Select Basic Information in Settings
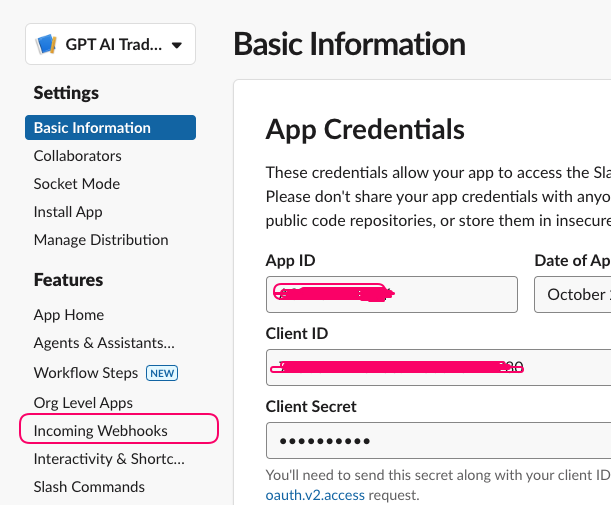The image size is (611, 505). point(110,127)
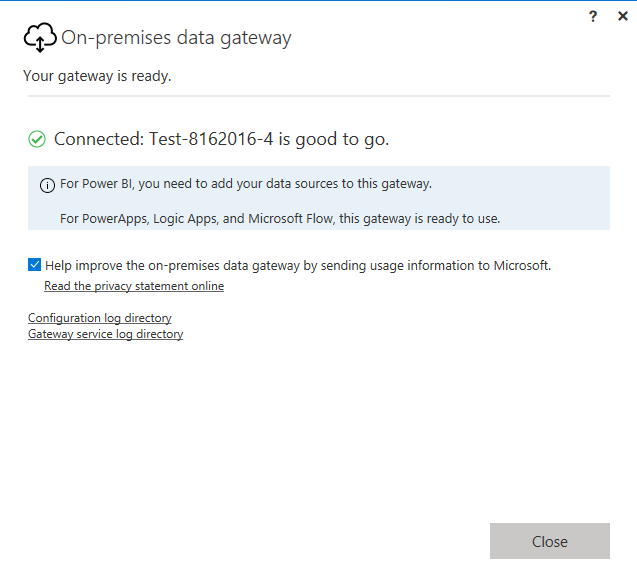Select the gateway name Test-8162016-4

pos(211,139)
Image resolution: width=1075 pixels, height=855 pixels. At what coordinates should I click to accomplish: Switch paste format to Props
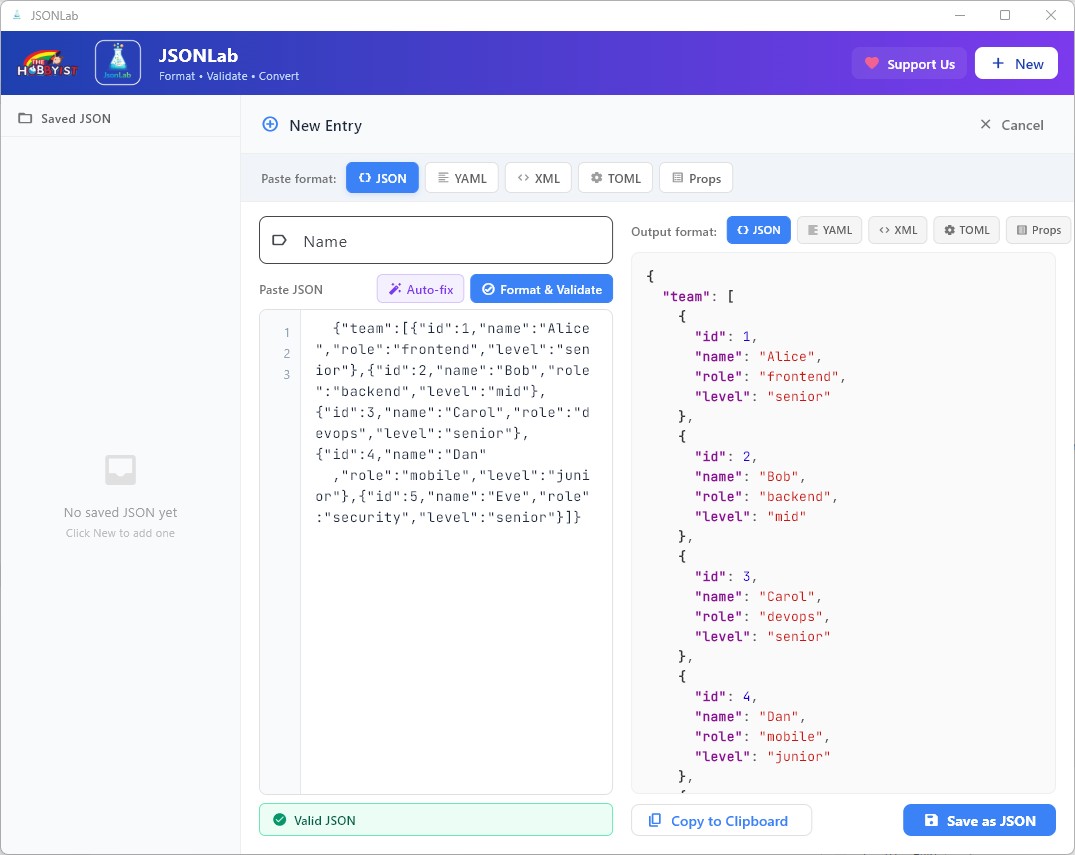(x=696, y=178)
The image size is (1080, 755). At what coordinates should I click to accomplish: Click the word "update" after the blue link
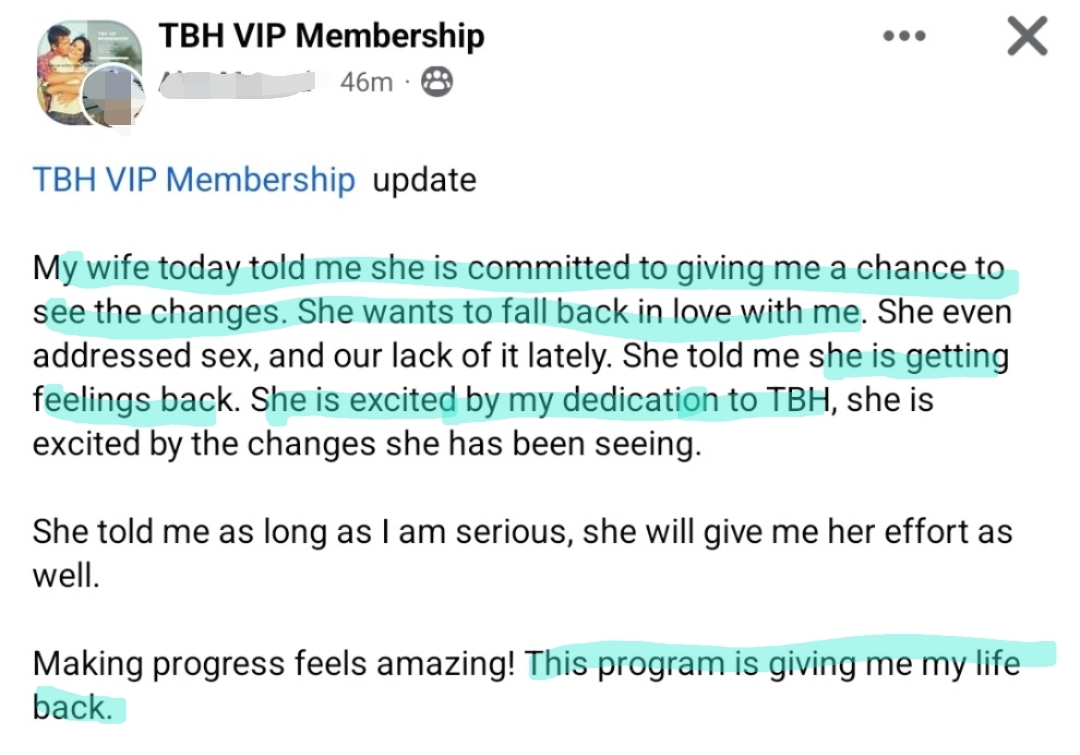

What you should do:
Set down, word for word, the full listing above, and carry over no pictures.

Task response:
Select Basic Information in Settings
The image size is (611, 505). point(110,127)
Select the gateway name Test-8162016-4

pos(211,139)
Image resolution: width=1075 pixels, height=855 pixels. At what coordinates should I click to accomplish: Switch paste format to Props
(x=696, y=178)
The image size is (1080, 755). At what coordinates should I click to accomplish: Click the word "update" after the blue link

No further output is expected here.